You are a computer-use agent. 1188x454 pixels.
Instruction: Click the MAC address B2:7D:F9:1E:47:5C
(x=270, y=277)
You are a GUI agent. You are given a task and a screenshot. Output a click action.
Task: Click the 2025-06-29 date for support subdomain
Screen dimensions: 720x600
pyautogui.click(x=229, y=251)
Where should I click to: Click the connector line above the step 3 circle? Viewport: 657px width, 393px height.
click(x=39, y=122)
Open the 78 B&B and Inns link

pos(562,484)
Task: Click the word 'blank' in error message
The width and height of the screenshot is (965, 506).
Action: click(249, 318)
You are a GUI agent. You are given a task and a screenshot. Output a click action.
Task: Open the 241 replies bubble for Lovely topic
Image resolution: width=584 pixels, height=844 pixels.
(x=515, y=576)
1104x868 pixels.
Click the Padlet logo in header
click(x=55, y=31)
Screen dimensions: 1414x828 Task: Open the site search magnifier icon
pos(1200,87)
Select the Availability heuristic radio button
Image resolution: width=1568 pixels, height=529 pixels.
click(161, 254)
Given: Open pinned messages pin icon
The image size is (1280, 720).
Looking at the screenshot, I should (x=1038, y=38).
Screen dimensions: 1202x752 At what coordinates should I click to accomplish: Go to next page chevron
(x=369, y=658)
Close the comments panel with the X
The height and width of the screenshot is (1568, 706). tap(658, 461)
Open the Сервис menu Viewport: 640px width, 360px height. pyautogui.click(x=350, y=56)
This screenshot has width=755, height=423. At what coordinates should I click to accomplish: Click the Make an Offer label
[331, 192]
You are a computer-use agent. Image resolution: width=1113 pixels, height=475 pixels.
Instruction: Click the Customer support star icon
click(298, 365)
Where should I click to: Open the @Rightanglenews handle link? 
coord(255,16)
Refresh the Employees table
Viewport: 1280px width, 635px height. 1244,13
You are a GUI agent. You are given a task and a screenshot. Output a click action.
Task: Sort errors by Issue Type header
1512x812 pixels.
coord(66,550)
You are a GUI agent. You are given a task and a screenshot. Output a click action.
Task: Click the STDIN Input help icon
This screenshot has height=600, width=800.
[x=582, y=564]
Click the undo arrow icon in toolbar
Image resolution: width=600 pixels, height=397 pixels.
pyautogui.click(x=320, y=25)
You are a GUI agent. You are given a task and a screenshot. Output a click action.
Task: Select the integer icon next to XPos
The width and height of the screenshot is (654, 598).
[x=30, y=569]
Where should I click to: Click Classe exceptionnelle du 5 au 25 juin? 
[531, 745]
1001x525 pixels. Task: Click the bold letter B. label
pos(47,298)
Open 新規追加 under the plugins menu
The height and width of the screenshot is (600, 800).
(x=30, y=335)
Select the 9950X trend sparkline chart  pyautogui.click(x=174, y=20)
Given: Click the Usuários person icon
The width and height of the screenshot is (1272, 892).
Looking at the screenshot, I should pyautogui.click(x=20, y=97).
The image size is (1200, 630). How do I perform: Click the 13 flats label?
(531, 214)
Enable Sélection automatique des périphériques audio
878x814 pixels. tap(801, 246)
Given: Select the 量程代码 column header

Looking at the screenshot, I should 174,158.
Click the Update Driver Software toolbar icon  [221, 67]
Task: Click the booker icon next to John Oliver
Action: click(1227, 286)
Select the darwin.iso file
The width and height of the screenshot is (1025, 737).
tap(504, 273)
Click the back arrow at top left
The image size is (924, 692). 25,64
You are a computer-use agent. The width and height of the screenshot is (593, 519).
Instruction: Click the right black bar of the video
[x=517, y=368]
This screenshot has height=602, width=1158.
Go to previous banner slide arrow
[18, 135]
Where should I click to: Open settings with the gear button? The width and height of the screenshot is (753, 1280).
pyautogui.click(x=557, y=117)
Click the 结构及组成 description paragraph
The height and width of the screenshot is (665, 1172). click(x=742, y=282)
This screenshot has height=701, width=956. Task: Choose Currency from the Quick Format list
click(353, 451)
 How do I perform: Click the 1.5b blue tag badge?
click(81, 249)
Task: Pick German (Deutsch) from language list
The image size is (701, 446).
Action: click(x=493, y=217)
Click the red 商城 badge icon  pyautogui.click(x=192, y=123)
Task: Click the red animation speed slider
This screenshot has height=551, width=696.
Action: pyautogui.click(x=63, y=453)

» What is expected: Restate all of the data above. Match it word for word.

» Exercise answer:
You are a computer-use agent. 1188x454 pixels.
Instruction: Click the MAC address B2:7D:F9:1E:47:5C
(x=270, y=277)
You are a GUI agent. You are given a task and a screenshot. Output a click action.
Task: Click the 2025-06-29 date for support subdomain
Screen dimensions: 720x600
pyautogui.click(x=229, y=251)
Where should I click to: Click the connector line above the step 3 circle? Viewport: 657px width, 393px height.
click(x=39, y=122)
Open the 78 B&B and Inns link

pos(562,484)
Task: Click the word 'blank' in error message
The width and height of the screenshot is (965, 506).
Action: click(249, 318)
You are a GUI agent. You are given a task and a screenshot. Output a click action.
Task: Open the 241 replies bubble for Lovely topic
Image resolution: width=584 pixels, height=844 pixels.
(x=515, y=576)
1104x868 pixels.
Click the Padlet logo in header
click(x=55, y=31)
Screen dimensions: 1414x828 Task: Open the site search magnifier icon
pos(1200,87)
Select the Availability heuristic radio button
Image resolution: width=1568 pixels, height=529 pixels.
click(161, 254)
Given: Open pinned messages pin icon
The image size is (1280, 720).
Looking at the screenshot, I should (x=1038, y=38).
Screen dimensions: 1202x752 At what coordinates should I click to accomplish: Go to next page chevron
(x=369, y=658)
Close the comments panel with the X
The height and width of the screenshot is (1568, 706). tap(658, 461)
Open the Сервис menu Viewport: 640px width, 360px height. pyautogui.click(x=350, y=56)
This screenshot has width=755, height=423. At what coordinates should I click to accomplish: Click the Make an Offer label
[331, 192]
You are a computer-use agent. Image resolution: width=1113 pixels, height=475 pixels.
Instruction: Click the Customer support star icon
click(298, 365)
Where should I click to: Open the @Rightanglenews handle link? 
coord(255,16)
Refresh the Employees table
Viewport: 1280px width, 635px height. 1244,13
You are a GUI agent. You are given a task and a screenshot. Output a click action.
Task: Sort errors by Issue Type header
1512x812 pixels.
coord(66,550)
You are a GUI agent. You are given a task and a screenshot. Output a click action.
Task: Click the STDIN Input help icon
This screenshot has height=600, width=800.
[x=582, y=564]
Click the undo arrow icon in toolbar
Image resolution: width=600 pixels, height=397 pixels.
pyautogui.click(x=320, y=25)
You are a GUI agent. You are given a task and a screenshot. Output a click action.
Task: Select the integer icon next to XPos
The width and height of the screenshot is (654, 598).
[x=30, y=569]
Where should I click to: Click Classe exceptionnelle du 5 au 25 juin? 
[531, 745]
1001x525 pixels. Task: Click the bold letter B. label
pos(47,298)
Open 新規追加 under the plugins menu
The height and width of the screenshot is (600, 800).
(x=30, y=335)
Select the 9950X trend sparkline chart  pyautogui.click(x=174, y=20)
Given: Click the Usuários person icon
The width and height of the screenshot is (1272, 892).
Looking at the screenshot, I should pyautogui.click(x=20, y=97).
The image size is (1200, 630). How do I perform: Click the 13 flats label?
(531, 214)
Enable Sélection automatique des périphériques audio
878x814 pixels. tap(801, 246)
Given: Select the 量程代码 column header

Looking at the screenshot, I should 174,158.
Click the Update Driver Software toolbar icon  [221, 67]
Task: Click the booker icon next to John Oliver
Action: click(1227, 286)
Select the darwin.iso file
The width and height of the screenshot is (1025, 737).
tap(504, 273)
Click the back arrow at top left
The image size is (924, 692). 25,64
You are a computer-use agent. The width and height of the screenshot is (593, 519).
Instruction: Click the right black bar of the video
[x=517, y=368]
This screenshot has height=602, width=1158.
Go to previous banner slide arrow
[18, 135]
Where should I click to: Open settings with the gear button? The width and height of the screenshot is (753, 1280).
pyautogui.click(x=557, y=117)
Click the 结构及组成 description paragraph
The height and width of the screenshot is (665, 1172). click(x=742, y=282)
This screenshot has height=701, width=956. Task: Choose Currency from the Quick Format list
click(353, 451)
 How do I perform: Click the 1.5b blue tag badge?
click(81, 249)
Task: Pick German (Deutsch) from language list
The image size is (701, 446).
Action: click(x=493, y=217)
Click the red 商城 badge icon  pyautogui.click(x=192, y=123)
Task: Click the red animation speed slider
This screenshot has height=551, width=696.
Action: pyautogui.click(x=63, y=453)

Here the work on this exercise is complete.